BEGIN Passage for review

Getting Ahead-of-the- Summer Flies
- Published: Friday, April 2, 2021
Getting Ahead of the Summer Flies
While it seems like summer is far away, now is the perfect time to plan the herd’s fly control program. Producers should be thinking about their fly control practices from last year and deciding if that approach worked to control flies or not. If not, a new plan should be considered.
Controlling fly populations is not only an animal welfare concern. Production losses due to high numbers of flies are seen through decreased grazing efficiency, decreased weight gain, and higher incidences of mastitis, pinkeye, and Infectious Bovine Rhinotracheitis (IBR) infections.
Horn flies – Horn flies are small flies found on the backs, sides, and polls of cattle. During the afternoons, these blood sucking flies can also be found on the bellies of cattle. Controlling horn flies can increase calf weaning weights by an average of 15lbs.
Face flies – Face flies are larger flies that feed on the secretions from livestock eyes, nose, and mouth. Very good at spreading pinkeye infections from animal to animal. While control is difficult, dust baths, oilers, sprays, or impregnated ear tags can be effective. Vaccinating for pinkeye is also important to avoiding pinkeye scarred eyes, especially in years like 2020, where face flies were particularly prevalent.
Stable flies – These flies bite the legs of cattle and can be major pests especially in feedlot cattle, dairy cattle, and horses. Stable flies are best controlled by weekly sprays and by cleaning up or dragging out moist feed or hay in winter feeding areas.
Fly Control Strategies
Fly larvae mature in moist areas like manure piles and winter feeding areas. Dragging pastures and feeding areas to break up manure piles and wet feed or hay will dry out those fly larvae habitats and reduce the flies produced. This practice can be used in conjunction with many different types of insecticide control such as:
Fly Tags - Fly tags can be effective on cows and weaned calves. If using fly tags, buy high quality tags, put them in when fly numbers are relatively high, and remove them in the fall to reduce potential Horn and Face fly resistance. Using a combination of fly tags later in the season with dust bathes or sprays earlier in the season can be very affective.
Dust bags, Oilers, Back Rubbers - Dust bags, oilers, and back rubbers are most effective when cattle are forced to use them to get to mineral feeders or water sources. Free choice use of dust bags reduces the efficacy by 25-50% in comparison to forced use. When using oil, avoid using motor oil to avoid skin irritation. Quality mineral or fuel oils work better.
Pours-ons and Sprays - Pour-ons can provide a few weeks of protection from flies but cattle must be frequently worked to reapply the pour on throughout fly season. If using sprays, complete coverage of the animal provides more control. Both pour-ons and sprays need to be reapplied frequently throughout the fly season.

END Passage for review

» **Work to complete**:
1. Decide whether each statement agrees with the fly control article. For each one, answer yes or no and quote the words of the article that decide it.
(a) Horn flies can be found on the bellies of cattle during the afternoons.
(b) Stable flies are best controlled by monthly sprays.
(c) Free choice use of dust bags works better than forced use.
2. Write out the part of the fly control article between "Horn flies –" and "were particularly prevalent.", inclusive, substituting "mornings" for "afternoons".

BEGIN Entries provided

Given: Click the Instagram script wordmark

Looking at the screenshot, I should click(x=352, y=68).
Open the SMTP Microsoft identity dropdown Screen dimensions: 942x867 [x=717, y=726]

END Entries provided
BEGIN Entries provided

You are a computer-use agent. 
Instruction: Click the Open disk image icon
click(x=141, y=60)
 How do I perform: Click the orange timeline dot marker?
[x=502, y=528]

END Entries provided
BEGIN Entries provided

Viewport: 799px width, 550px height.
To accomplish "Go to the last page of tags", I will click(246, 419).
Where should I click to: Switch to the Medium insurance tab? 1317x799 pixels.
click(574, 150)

END Entries provided

» **Your written answers**:
1.
(a) Yes: "During the afternoons, these blood sucking flies can also be found on the bellies of cattle."
(b) No: "Stable flies are best controlled by weekly sprays"
(c) No: "Free choice use of dust bags reduces the efficacy by 25-50% in comparison to forced use."

2.
Horn flies – Horn flies are small flies found on the backs, sides, and polls of cattle. During the mornings, these blood sucking flies can also be found on the bellies of cattle. Controlling horn flies can increase calf weaning weights by an average of 15lbs.
Face flies – Face flies are larger flies that feed on the secretions from livestock eyes, nose, and mouth. Very good at spreading pinkeye infections from animal to animal. While control is difficult, dust baths, oilers, sprays, or impregnated ear tags can be effective. Vaccinating for pinkeye is also important to avoiding pinkeye scarred eyes, especially in years like 2020, where face flies were particularly prevalent.